Prompt:
The answer should consist of all the entries, repeated word for word.

Input records:
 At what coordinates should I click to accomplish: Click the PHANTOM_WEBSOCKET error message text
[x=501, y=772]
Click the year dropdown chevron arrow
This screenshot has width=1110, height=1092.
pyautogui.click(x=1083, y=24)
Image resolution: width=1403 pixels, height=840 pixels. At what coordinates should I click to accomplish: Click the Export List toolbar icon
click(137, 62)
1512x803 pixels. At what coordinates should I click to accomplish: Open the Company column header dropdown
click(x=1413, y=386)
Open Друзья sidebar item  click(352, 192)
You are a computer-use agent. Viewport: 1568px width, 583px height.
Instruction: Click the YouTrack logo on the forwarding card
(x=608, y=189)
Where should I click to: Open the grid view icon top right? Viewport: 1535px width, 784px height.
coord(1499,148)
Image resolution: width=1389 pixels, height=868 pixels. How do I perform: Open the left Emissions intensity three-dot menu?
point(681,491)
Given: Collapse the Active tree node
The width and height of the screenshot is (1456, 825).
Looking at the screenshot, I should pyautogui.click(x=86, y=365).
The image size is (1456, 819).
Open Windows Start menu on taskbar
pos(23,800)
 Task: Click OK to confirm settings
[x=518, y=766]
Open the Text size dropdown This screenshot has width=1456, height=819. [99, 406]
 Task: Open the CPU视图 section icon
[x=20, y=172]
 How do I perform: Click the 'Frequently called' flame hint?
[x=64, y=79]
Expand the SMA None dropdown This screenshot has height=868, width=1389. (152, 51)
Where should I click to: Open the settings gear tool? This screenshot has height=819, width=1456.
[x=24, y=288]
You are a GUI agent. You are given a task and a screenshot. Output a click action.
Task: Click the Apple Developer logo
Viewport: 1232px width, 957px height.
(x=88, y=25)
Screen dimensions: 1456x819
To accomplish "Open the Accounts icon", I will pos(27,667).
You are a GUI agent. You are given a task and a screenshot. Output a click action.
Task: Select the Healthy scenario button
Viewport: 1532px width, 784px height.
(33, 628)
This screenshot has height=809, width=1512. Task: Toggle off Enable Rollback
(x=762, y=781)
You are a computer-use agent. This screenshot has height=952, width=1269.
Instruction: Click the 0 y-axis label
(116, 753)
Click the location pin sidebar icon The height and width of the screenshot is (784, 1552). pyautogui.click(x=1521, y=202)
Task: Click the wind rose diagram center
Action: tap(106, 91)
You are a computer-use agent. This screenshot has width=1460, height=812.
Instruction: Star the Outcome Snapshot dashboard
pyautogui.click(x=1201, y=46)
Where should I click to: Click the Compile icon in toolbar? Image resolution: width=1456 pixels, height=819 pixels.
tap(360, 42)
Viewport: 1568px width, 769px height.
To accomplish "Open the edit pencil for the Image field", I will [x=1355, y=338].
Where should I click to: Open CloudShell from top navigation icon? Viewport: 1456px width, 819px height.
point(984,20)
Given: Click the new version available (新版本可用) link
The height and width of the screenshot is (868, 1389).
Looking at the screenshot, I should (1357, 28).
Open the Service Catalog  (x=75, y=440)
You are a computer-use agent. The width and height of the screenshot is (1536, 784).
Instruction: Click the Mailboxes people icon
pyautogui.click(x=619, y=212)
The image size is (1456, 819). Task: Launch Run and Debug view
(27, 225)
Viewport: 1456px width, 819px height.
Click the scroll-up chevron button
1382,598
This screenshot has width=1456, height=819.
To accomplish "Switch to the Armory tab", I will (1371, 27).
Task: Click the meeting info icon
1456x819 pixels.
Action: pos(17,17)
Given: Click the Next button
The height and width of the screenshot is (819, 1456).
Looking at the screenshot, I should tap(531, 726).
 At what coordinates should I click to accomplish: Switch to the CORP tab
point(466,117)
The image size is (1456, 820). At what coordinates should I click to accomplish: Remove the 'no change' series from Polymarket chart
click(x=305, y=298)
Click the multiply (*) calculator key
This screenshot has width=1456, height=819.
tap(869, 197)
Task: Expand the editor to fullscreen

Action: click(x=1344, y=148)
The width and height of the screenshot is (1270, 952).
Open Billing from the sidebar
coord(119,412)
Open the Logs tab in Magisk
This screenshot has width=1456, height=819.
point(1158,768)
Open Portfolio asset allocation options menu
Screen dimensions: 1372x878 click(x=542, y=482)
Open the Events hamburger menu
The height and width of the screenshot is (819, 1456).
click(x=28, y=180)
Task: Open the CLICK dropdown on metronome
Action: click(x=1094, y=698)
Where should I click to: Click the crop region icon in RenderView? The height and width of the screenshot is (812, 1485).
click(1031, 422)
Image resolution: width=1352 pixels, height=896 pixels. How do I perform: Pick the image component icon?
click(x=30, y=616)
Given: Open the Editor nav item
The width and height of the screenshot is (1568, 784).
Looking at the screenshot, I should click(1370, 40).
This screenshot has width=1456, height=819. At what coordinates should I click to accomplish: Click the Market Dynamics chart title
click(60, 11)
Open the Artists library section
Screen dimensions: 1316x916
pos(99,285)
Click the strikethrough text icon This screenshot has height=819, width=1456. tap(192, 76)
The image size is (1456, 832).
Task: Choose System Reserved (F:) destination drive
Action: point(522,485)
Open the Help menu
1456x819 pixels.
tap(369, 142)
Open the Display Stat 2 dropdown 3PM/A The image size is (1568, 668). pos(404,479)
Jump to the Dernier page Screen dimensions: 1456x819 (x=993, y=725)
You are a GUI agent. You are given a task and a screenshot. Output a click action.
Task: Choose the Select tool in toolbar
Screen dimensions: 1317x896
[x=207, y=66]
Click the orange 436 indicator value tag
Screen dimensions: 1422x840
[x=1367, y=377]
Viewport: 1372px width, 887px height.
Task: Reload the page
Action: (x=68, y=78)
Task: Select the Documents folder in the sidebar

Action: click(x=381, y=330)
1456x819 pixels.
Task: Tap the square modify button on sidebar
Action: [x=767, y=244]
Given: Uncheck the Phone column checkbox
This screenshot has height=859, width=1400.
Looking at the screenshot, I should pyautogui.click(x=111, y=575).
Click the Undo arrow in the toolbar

Response area:
 At what coordinates should I click to accomplish: Click the PHANTOM_WEBSOCKET error message text
[x=501, y=772]
Click the year dropdown chevron arrow
This screenshot has width=1110, height=1092.
pyautogui.click(x=1083, y=24)
Image resolution: width=1403 pixels, height=840 pixels. At what coordinates should I click to accomplish: Click the Export List toolbar icon
click(137, 62)
1512x803 pixels. At what coordinates should I click to accomplish: Open the Company column header dropdown
click(x=1413, y=386)
Open Друзья sidebar item  click(352, 192)
You are a computer-use agent. Viewport: 1568px width, 583px height.
Instruction: Click the YouTrack logo on the forwarding card
(x=608, y=189)
Where should I click to: Open the grid view icon top right? Viewport: 1535px width, 784px height.
coord(1499,148)
Image resolution: width=1389 pixels, height=868 pixels. How do I perform: Open the left Emissions intensity three-dot menu?
point(681,491)
Given: Collapse the Active tree node
The width and height of the screenshot is (1456, 825).
Looking at the screenshot, I should pyautogui.click(x=86, y=365).
The image size is (1456, 819).
Open Windows Start menu on taskbar
pos(23,800)
 Task: Click OK to confirm settings
[x=518, y=766]
Open the Text size dropdown This screenshot has width=1456, height=819. [99, 406]
 Task: Open the CPU视图 section icon
[x=20, y=172]
 How do I perform: Click the 'Frequently called' flame hint?
[x=64, y=79]
Expand the SMA None dropdown This screenshot has height=868, width=1389. (152, 51)
Where should I click to: Open the settings gear tool? This screenshot has height=819, width=1456.
[x=24, y=288]
You are a GUI agent. You are given a task and a screenshot. Output a click action.
Task: Click the Apple Developer logo
Viewport: 1232px width, 957px height.
(x=88, y=25)
Screen dimensions: 1456x819
To accomplish "Open the Accounts icon", I will pos(27,667).
You are a GUI agent. You are given a task and a screenshot. Output a click action.
Task: Select the Healthy scenario button
Viewport: 1532px width, 784px height.
(33, 628)
This screenshot has height=809, width=1512. Task: Toggle off Enable Rollback
(x=762, y=781)
You are a computer-use agent. This screenshot has height=952, width=1269.
Instruction: Click the 0 y-axis label
(116, 753)
Click the location pin sidebar icon The height and width of the screenshot is (784, 1552). pyautogui.click(x=1521, y=202)
Task: Click the wind rose diagram center
Action: tap(106, 91)
You are a computer-use agent. This screenshot has width=1460, height=812.
Instruction: Star the Outcome Snapshot dashboard
pyautogui.click(x=1201, y=46)
Where should I click to: Click the Compile icon in toolbar? Image resolution: width=1456 pixels, height=819 pixels.
tap(360, 42)
Viewport: 1568px width, 769px height.
To accomplish "Open the edit pencil for the Image field", I will [x=1355, y=338].
Where should I click to: Open CloudShell from top navigation icon? Viewport: 1456px width, 819px height.
point(984,20)
Given: Click the new version available (新版本可用) link
The height and width of the screenshot is (868, 1389).
Looking at the screenshot, I should (1357, 28).
Open the Service Catalog  (x=75, y=440)
You are a computer-use agent. The width and height of the screenshot is (1536, 784).
Instruction: Click the Mailboxes people icon
pyautogui.click(x=619, y=212)
The image size is (1456, 819). Task: Launch Run and Debug view
(27, 225)
Viewport: 1456px width, 819px height.
Click the scroll-up chevron button
1382,598
This screenshot has width=1456, height=819.
To accomplish "Switch to the Armory tab", I will (1371, 27).
Task: Click the meeting info icon
1456x819 pixels.
Action: pos(17,17)
Given: Click the Next button
The height and width of the screenshot is (819, 1456).
Looking at the screenshot, I should tap(531, 726).
 At what coordinates should I click to accomplish: Switch to the CORP tab
point(466,117)
The image size is (1456, 820). At what coordinates should I click to accomplish: Remove the 'no change' series from Polymarket chart
click(x=305, y=298)
Click the multiply (*) calculator key
This screenshot has width=1456, height=819.
tap(869, 197)
Task: Expand the editor to fullscreen

Action: click(x=1344, y=148)
The width and height of the screenshot is (1270, 952).
Open Billing from the sidebar
coord(119,412)
Open the Logs tab in Magisk
This screenshot has width=1456, height=819.
point(1158,768)
Open Portfolio asset allocation options menu
Screen dimensions: 1372x878 click(x=542, y=482)
Open the Events hamburger menu
The height and width of the screenshot is (819, 1456).
click(x=28, y=180)
Task: Open the CLICK dropdown on metronome
Action: click(x=1094, y=698)
Where should I click to: Click the crop region icon in RenderView? The height and width of the screenshot is (812, 1485).
click(1031, 422)
Image resolution: width=1352 pixels, height=896 pixels. How do I perform: Pick the image component icon?
click(x=30, y=616)
Given: Open the Editor nav item
The width and height of the screenshot is (1568, 784).
Looking at the screenshot, I should click(1370, 40).
This screenshot has width=1456, height=819. At what coordinates should I click to accomplish: Click the Market Dynamics chart title
click(60, 11)
Open the Artists library section
Screen dimensions: 1316x916
pos(99,285)
Click the strikethrough text icon This screenshot has height=819, width=1456. tap(192, 76)
The image size is (1456, 832).
Task: Choose System Reserved (F:) destination drive
Action: point(522,485)
Open the Help menu
1456x819 pixels.
tap(369, 142)
Open the Display Stat 2 dropdown 3PM/A The image size is (1568, 668). pos(404,479)
Jump to the Dernier page Screen dimensions: 1456x819 (x=993, y=725)
You are a GUI agent. You are given a task and a screenshot. Output a click action.
Task: Choose the Select tool in toolbar
Screen dimensions: 1317x896
[x=207, y=66]
Click the orange 436 indicator value tag
Screen dimensions: 1422x840
[x=1367, y=377]
Viewport: 1372px width, 887px height.
Task: Reload the page
Action: (x=68, y=78)
Task: Select the Documents folder in the sidebar

Action: click(x=381, y=330)
1456x819 pixels.
Task: Tap the square modify button on sidebar
Action: [x=767, y=244]
Given: Uncheck the Phone column checkbox
This screenshot has height=859, width=1400.
Looking at the screenshot, I should pyautogui.click(x=111, y=575).
Click the Undo arrow in the toolbar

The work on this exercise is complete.